By Gina Ender
The arrival of 55 Latino high school students to APU on March 19 could not have been more amply timed. After months of discussion between students and staff, faculty and friends, APU was shown the truth: our campus is increasing in its ethnic differences.
The Latin American Student Association, among other ethnic organizations, has been taking great strides to gain equality and recognition, this event was different from Wanted by Walsh and Activate. While these campaigns brought attention to the needs of minority students, LSL celebrated the aspects of these students that made them different.
Having these students spend a weekend here was the best possible contribution to APU’s conversation about diversity.
In light of James 1:22, LASA “proved [themselves] to be doers of the Word” and not just hearers. The group of students took their mission and made it about helping others, making it possible for them to enact their ideals in addition to discussing them.
LASA students have undoubtedly learned about themselves and about their surroundings since coming here. This event allowed them to pass down this knowledge to the people that are precisely where they were a few years ago.
While I heard many insightful testimonies from people involved in the event, my conversation with freshman accounting major Calvin Gutierrez stuck out to me. This APU student had been in high school a matter of months ago and had already gained immense experience and knowledge about college life. His ability to house other males in his dorm and hear about their stories that were incredibly similar to his own but unique nonetheless proved to be his favorite part of the weekend.

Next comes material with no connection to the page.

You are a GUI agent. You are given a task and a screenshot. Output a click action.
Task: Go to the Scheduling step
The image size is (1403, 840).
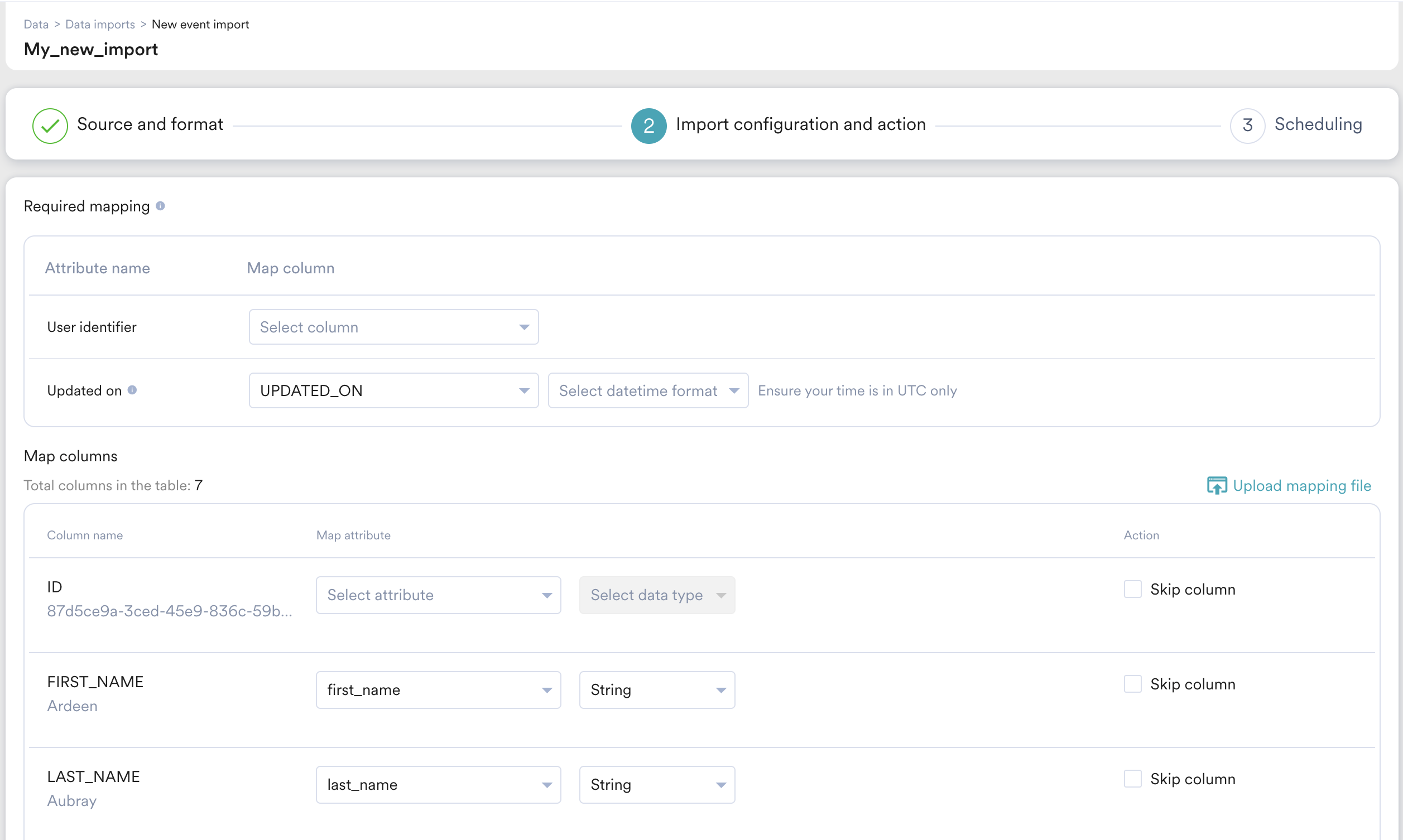point(1318,124)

“It definitely exposes APU to a different group of citizens that are usually overlooked just by any college or higher education establishment… diversity is always an issue in higher education because of the stigma,” Gutierrez said.
He recognizes that there is a stigma, but he is an example of someone who faced it head on and overcame it.
Let’s remember that it wasn’t long ago that we were all high school students longing for college, scared and excited and overwhelmed and thrilled for the time to come. We have the opportunity celebrate our heritages as we celebrate how far we’ve come.
Nearing the end of the semester, it’s time to seek out a community that is representative of the community we claim we want to achieve; one that is made up of different people seeking scholarship and scripture together.